What to produce –
Exactly the lines below from the line with "Click the dropdown chevron next to Manual" through the line with "You are a GUI" must make up the answer, both ends included and pictures left out.

Source material –
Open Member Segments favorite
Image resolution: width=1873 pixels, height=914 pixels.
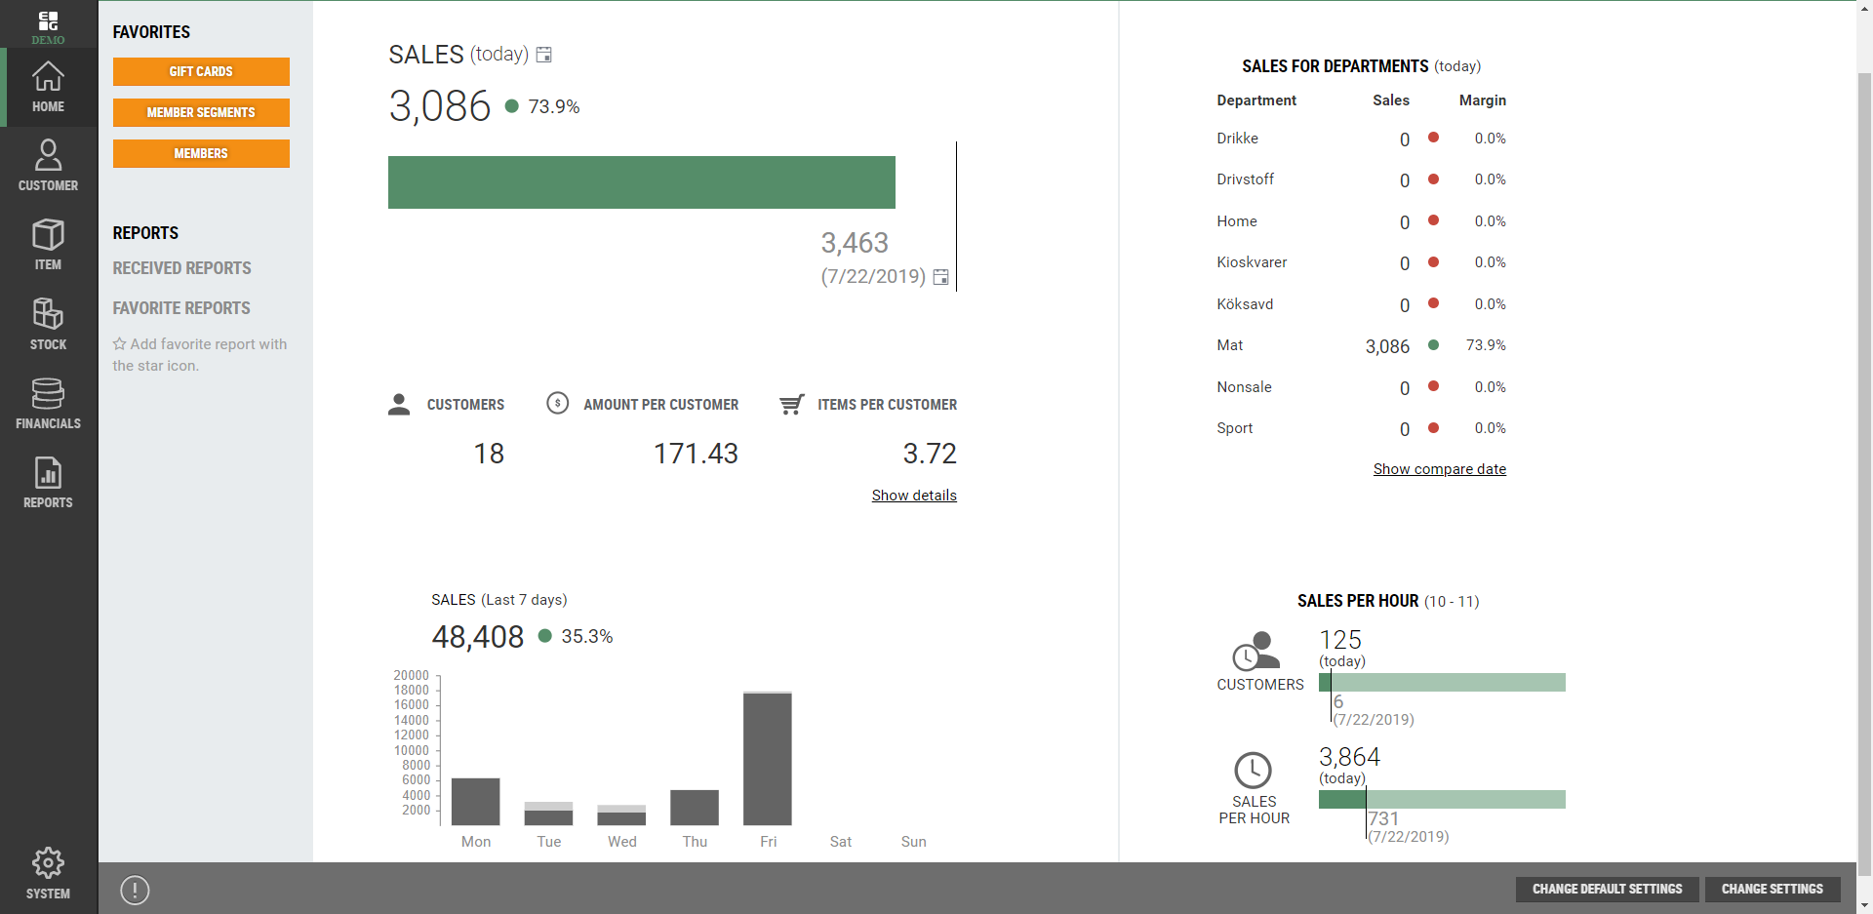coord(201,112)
...
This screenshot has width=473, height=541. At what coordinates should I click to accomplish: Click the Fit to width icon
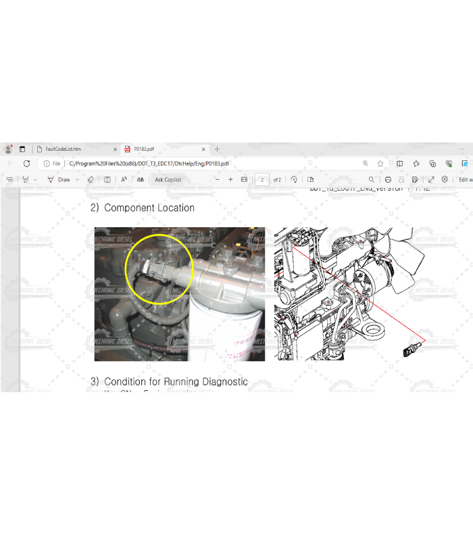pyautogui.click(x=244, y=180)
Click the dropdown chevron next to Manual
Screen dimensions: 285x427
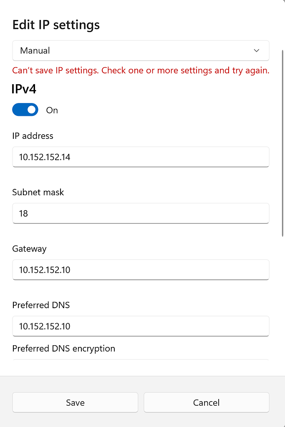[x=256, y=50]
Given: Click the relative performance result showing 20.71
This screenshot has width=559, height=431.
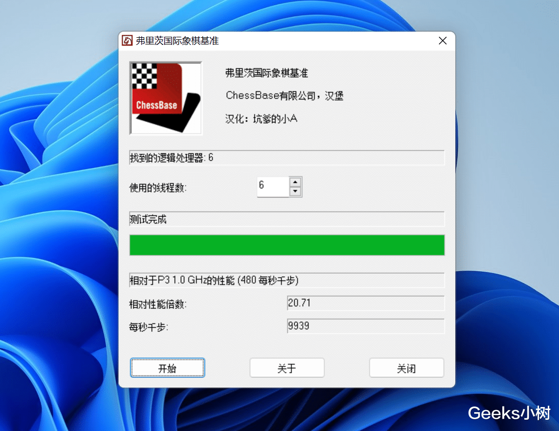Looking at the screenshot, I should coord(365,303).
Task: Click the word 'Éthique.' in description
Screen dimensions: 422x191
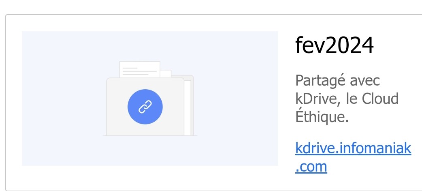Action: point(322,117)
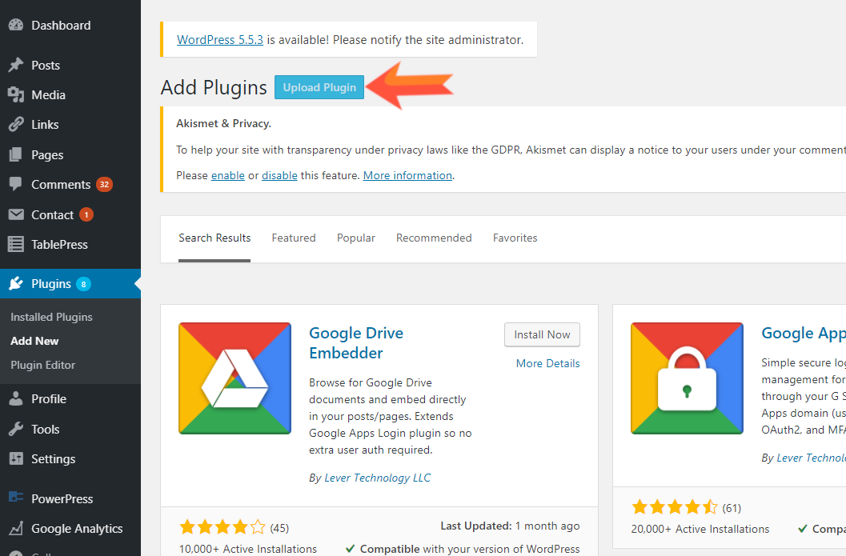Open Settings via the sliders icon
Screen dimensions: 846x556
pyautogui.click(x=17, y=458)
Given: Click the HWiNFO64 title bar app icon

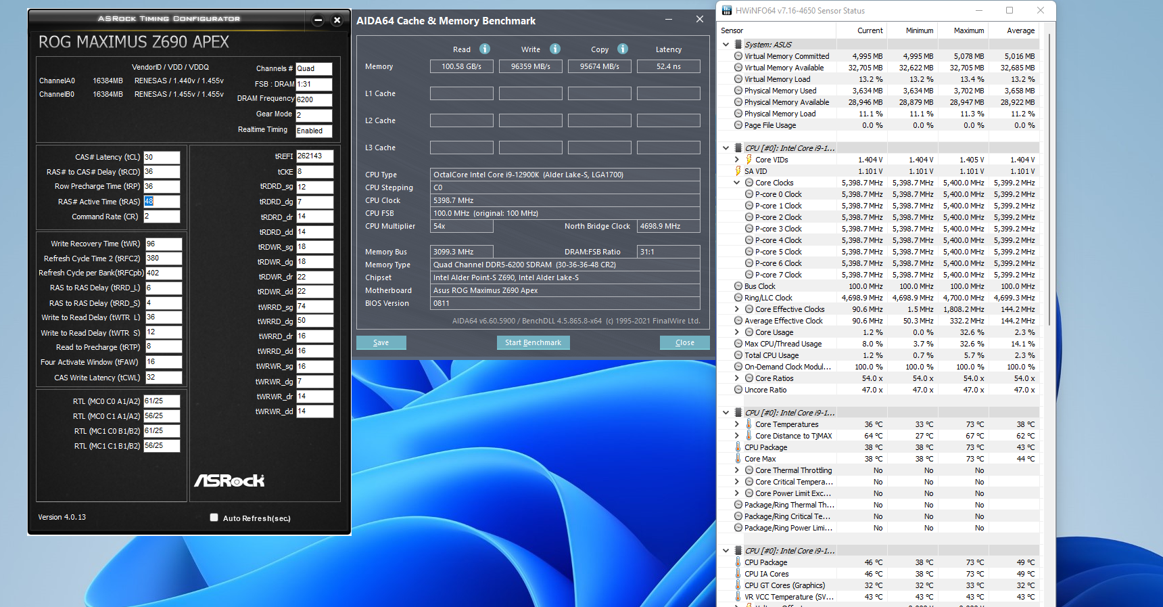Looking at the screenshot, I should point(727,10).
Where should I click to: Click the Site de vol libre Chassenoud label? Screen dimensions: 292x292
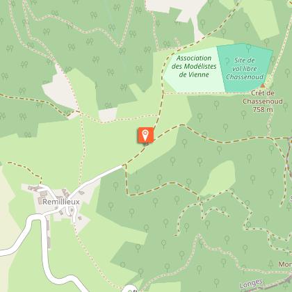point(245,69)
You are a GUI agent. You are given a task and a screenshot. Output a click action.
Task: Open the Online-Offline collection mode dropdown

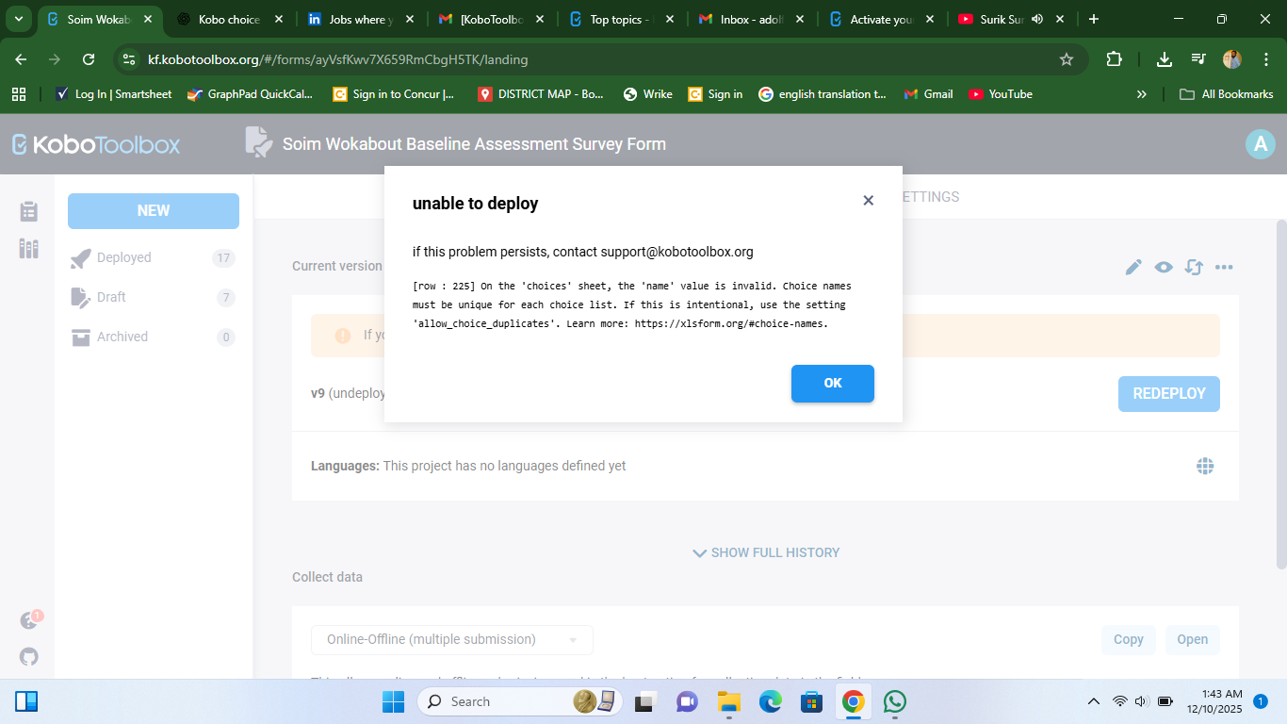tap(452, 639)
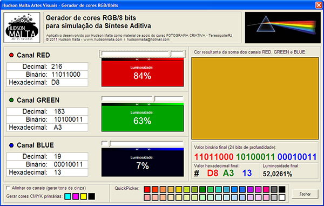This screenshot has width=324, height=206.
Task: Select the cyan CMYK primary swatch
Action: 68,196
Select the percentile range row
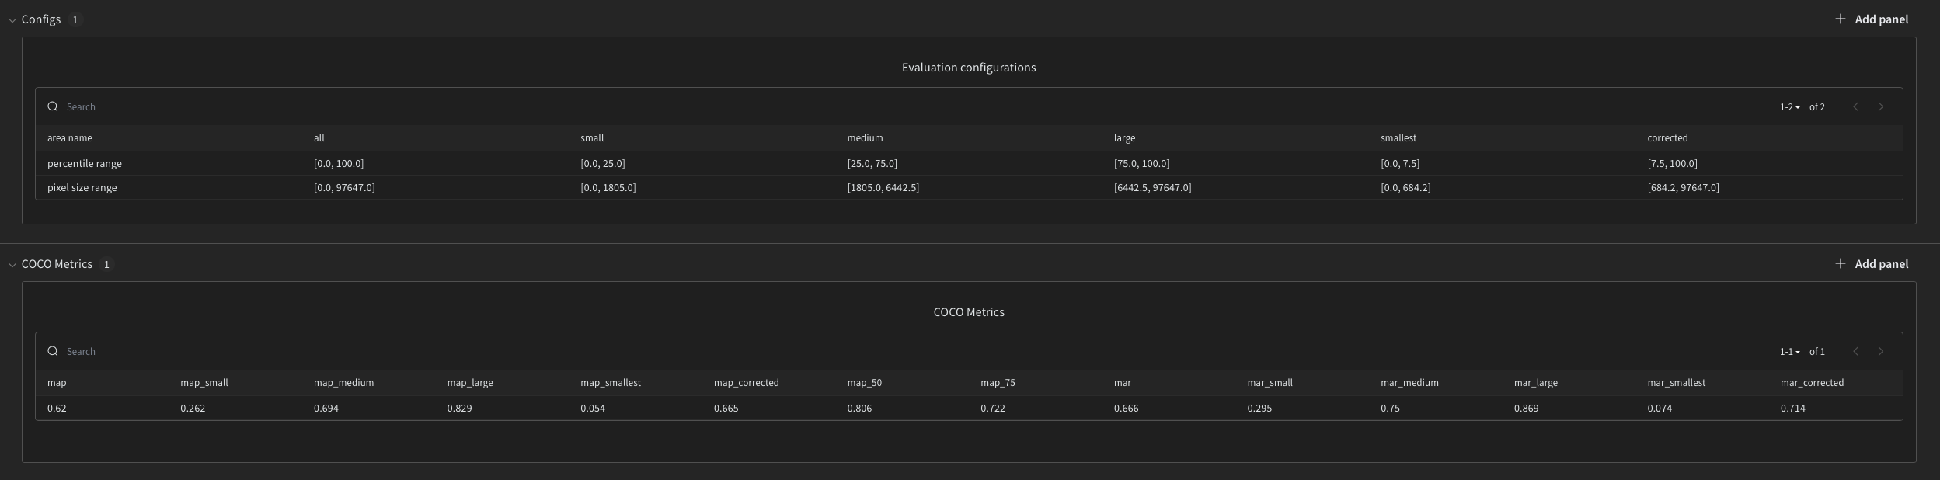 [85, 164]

Completed exercise –
Click the dropdown chevron next to Manual
Screen dimensions: 285x427
[x=256, y=50]
Given: Click the relative performance result showing 20.71
This screenshot has width=559, height=431.
Looking at the screenshot, I should coord(365,303).
Task: Click the word 'Éthique.' in description
Screen dimensions: 422x191
Action: point(322,117)
Open Settings via the sliders icon
Screen dimensions: 846x556
pyautogui.click(x=17, y=458)
Given: Click the HWiNFO64 title bar app icon

Looking at the screenshot, I should point(727,10).
Where should I click to: Click the Site de vol libre Chassenoud label? Screen dimensions: 292x292
point(245,69)
You are a GUI agent. You are given a task and a screenshot. Output a click action.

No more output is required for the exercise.